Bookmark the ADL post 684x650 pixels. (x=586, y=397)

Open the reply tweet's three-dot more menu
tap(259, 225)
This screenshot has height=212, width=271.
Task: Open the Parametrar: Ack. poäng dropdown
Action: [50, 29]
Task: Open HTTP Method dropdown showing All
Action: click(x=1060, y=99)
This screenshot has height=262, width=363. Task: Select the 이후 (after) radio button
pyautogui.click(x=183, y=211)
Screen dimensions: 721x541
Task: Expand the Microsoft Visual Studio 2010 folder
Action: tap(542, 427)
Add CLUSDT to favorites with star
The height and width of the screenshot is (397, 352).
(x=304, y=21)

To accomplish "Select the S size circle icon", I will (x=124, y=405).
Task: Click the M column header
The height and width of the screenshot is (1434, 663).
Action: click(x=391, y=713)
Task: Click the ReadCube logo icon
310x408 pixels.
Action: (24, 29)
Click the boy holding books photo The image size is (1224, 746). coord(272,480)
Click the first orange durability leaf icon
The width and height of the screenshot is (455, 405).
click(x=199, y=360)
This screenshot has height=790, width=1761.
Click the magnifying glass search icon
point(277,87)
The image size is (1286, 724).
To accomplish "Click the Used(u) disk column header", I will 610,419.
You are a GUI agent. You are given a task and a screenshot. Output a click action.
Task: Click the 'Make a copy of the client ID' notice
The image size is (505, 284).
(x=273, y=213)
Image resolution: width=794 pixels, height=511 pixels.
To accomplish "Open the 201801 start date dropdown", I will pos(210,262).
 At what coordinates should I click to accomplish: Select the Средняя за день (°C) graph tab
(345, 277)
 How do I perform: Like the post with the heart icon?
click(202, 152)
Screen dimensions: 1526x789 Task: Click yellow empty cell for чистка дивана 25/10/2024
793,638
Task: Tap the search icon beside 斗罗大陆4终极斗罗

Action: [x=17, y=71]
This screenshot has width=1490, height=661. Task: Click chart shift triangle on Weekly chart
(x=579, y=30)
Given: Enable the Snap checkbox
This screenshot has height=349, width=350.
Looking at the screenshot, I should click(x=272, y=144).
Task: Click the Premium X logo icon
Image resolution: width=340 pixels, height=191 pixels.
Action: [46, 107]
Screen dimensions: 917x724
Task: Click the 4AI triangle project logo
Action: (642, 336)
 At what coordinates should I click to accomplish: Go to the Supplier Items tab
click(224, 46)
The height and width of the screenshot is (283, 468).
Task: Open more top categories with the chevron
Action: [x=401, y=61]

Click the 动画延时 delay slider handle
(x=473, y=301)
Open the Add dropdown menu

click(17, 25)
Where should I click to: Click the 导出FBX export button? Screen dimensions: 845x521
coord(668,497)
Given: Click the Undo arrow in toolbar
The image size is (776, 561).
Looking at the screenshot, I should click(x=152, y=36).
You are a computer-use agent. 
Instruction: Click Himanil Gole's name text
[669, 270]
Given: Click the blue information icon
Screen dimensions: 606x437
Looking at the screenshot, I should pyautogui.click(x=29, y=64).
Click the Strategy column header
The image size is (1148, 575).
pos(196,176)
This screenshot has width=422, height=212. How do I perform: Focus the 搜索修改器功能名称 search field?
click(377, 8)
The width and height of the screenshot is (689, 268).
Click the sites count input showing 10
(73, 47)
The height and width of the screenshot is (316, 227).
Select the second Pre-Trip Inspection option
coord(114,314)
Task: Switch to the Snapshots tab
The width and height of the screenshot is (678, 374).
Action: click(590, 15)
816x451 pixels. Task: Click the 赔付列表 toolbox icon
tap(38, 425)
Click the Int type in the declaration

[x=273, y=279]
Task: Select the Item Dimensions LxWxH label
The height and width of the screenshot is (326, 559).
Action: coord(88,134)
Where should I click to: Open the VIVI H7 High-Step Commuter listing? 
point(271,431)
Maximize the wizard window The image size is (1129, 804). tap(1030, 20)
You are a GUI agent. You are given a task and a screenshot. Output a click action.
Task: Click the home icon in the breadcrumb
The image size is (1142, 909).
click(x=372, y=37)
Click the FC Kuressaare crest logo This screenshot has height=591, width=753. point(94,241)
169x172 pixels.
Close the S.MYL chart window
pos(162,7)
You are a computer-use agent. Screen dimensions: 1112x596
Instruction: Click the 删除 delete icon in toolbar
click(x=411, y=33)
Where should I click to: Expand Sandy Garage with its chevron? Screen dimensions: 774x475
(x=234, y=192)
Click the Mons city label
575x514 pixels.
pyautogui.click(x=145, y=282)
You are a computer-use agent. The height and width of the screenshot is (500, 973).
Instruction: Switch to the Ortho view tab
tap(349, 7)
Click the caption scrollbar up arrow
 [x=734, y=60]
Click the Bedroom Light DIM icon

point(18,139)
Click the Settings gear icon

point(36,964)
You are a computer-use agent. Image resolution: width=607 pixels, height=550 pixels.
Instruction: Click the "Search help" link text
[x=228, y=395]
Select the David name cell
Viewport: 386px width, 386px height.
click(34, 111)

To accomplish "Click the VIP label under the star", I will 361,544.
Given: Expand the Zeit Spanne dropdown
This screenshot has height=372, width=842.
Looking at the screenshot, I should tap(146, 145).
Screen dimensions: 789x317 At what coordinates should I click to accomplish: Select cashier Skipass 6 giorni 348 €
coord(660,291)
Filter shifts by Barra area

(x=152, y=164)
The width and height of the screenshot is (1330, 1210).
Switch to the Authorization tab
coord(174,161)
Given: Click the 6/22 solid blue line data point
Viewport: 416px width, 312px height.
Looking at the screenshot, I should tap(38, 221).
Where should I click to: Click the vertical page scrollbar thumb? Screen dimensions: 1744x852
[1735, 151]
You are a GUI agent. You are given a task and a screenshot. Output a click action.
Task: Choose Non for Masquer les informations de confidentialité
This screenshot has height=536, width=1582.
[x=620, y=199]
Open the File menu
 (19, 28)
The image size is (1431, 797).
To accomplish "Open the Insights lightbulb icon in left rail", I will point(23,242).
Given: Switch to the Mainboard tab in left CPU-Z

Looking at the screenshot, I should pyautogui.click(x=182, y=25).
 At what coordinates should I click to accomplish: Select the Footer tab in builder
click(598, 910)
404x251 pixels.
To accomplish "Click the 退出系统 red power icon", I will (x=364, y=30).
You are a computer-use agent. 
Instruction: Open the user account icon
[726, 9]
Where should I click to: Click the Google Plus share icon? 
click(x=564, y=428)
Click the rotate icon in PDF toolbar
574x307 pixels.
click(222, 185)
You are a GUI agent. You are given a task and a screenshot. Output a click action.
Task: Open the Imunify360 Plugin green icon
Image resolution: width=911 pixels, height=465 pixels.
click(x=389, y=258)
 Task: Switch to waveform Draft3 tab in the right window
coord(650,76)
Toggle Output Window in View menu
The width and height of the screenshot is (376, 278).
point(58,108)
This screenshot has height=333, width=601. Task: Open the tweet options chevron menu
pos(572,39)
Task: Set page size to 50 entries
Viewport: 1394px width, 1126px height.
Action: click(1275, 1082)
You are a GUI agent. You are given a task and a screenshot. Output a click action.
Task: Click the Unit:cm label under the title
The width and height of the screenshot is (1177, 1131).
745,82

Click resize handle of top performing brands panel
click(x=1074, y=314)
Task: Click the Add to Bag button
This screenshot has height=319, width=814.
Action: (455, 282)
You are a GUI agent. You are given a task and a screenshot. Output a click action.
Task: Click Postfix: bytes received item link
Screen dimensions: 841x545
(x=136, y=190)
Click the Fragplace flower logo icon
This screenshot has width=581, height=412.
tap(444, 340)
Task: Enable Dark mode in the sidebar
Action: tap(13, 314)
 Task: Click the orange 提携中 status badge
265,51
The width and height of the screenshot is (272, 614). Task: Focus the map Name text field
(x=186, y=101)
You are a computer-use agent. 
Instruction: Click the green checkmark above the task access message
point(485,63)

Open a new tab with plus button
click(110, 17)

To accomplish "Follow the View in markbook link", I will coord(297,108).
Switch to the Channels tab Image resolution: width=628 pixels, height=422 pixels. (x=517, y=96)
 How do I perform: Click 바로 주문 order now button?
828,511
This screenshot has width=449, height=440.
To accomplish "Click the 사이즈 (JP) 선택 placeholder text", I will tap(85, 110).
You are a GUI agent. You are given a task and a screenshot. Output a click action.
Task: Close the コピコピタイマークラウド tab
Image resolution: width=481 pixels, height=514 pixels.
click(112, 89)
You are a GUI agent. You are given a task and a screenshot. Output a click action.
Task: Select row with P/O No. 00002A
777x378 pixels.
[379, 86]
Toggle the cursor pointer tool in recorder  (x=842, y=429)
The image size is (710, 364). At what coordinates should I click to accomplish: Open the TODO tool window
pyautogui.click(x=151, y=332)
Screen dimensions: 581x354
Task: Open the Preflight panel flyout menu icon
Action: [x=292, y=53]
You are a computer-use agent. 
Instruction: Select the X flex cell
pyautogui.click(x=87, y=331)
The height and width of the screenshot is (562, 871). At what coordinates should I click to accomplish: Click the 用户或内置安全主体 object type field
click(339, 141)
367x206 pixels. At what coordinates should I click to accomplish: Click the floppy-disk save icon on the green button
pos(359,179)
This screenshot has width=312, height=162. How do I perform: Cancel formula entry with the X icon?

▶ _EXERCISE DETAILS_
Copy out, from the data above, every line holding the word "under".

▶ _RESULT OF THIS TASK_
To accomplish "Click the VIP label under the star", I will 361,544.
Task: Click the Unit:cm label under the title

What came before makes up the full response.